Reported revenues declined 2% (down 3% at CER) with profit down 5% on both an actual and constant currency basis.
On an underlying1 basis, revenue was down 4% and operating profit decreased 4%. Managed profit increased 8%, excluding the $7m reduction flagged at the half year results relating to three long-standing contracts being renewed onto standard market terms and one equity stake disposal.
We opened 4k rooms (17 hotels) including two hotels in Singapore, our first Hotel Indigo and a 451-room Holiday Inn Express, our largest for the brand in the region. Openings also included our first Holiday Inn Express in Australia, the first of a larger portfolio development across Australasia. We signed 11k rooms (42 hotels), and entered into an agreement to develop a portfolio of EVEN Hotels in Australia and New Zealand.

Greater China – Market outperformance and rooms growth drive strong fee revenue increase
Comparable RevPAR increased by 2.2%, with growth of 3.9% in mainland China offset by declines in Hong Kong and Macau. Fourth quarter RevPAR grew by 3.2% benefitting from 2.8% growth in Hong Kong, the first positive quarter there since late 2014. Full year growth was particularly strong in mainland tier 1 cities, up 6.3%, driven by strong corporate demand, with the rest of the mainland up 2.2%. As we continued to increase our penetration in less developed cities, full year total RevPAR declined 3.1%.
Reported revenue and operating profit declined by 43% (41% at CER) and 36% (33% at CER) respectively, both affected by the disposal of InterContinental Hong Kong in 2015.
Underlying1 revenue was up 13% driven by trading outperformance in key cities and nearly 9% net system growth.

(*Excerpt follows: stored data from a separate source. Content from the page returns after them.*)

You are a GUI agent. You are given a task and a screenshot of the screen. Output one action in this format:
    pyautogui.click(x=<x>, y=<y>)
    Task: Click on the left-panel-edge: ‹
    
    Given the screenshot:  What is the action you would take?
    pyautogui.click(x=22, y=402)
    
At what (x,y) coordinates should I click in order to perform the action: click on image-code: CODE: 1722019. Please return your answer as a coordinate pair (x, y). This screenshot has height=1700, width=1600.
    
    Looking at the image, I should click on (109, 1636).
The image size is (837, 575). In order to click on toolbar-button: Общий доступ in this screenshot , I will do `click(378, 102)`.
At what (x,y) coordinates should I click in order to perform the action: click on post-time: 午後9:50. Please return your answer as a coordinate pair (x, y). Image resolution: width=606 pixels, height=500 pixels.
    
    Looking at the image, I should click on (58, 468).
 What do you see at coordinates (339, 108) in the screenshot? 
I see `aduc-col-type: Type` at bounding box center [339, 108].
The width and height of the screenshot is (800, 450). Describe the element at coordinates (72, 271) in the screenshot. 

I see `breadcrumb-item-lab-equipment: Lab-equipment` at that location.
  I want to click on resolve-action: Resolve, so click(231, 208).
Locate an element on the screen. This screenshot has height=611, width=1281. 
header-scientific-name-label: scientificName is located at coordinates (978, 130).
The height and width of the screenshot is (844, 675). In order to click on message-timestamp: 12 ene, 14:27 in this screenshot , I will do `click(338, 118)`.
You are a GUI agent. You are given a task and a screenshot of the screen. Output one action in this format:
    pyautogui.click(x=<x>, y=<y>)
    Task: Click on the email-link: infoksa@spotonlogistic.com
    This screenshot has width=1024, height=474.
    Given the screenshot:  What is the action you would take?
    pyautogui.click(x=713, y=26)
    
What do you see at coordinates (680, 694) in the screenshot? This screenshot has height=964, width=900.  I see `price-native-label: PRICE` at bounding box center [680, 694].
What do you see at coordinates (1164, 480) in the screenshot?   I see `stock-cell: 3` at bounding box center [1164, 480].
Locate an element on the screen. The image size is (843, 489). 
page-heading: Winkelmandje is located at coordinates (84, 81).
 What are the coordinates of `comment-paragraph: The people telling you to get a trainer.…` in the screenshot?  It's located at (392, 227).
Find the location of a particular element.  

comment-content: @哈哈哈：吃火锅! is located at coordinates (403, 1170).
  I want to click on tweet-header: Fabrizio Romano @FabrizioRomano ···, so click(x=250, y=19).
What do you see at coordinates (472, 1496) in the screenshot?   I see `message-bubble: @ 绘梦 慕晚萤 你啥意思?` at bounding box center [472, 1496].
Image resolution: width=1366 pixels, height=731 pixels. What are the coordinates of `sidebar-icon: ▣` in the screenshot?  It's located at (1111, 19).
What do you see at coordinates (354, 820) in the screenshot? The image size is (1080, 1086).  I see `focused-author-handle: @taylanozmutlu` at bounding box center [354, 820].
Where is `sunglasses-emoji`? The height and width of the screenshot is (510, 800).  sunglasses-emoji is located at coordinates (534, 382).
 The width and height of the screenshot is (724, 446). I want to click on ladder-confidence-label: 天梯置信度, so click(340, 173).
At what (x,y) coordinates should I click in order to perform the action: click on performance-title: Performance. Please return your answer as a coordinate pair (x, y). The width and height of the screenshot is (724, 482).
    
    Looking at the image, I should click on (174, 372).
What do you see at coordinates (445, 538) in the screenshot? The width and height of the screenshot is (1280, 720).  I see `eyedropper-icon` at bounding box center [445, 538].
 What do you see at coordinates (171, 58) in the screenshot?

Underlying1 operating profit increased 15%, with ongoing investment in growth initiatives more than offset by scale efficiencies and strategic cost management.
Opened 8k rooms (29 hotels). We opened five InterContinental Hotels & Resorts properties including our third in Beijing and our fifth in Shanghai, now the most in any city globally. We also opened our fourth HUALUXE hotel. Signed 19k rooms (82 hotels), including 20 franchised Holiday Inn Express hotels since launching the new China franchise model in May.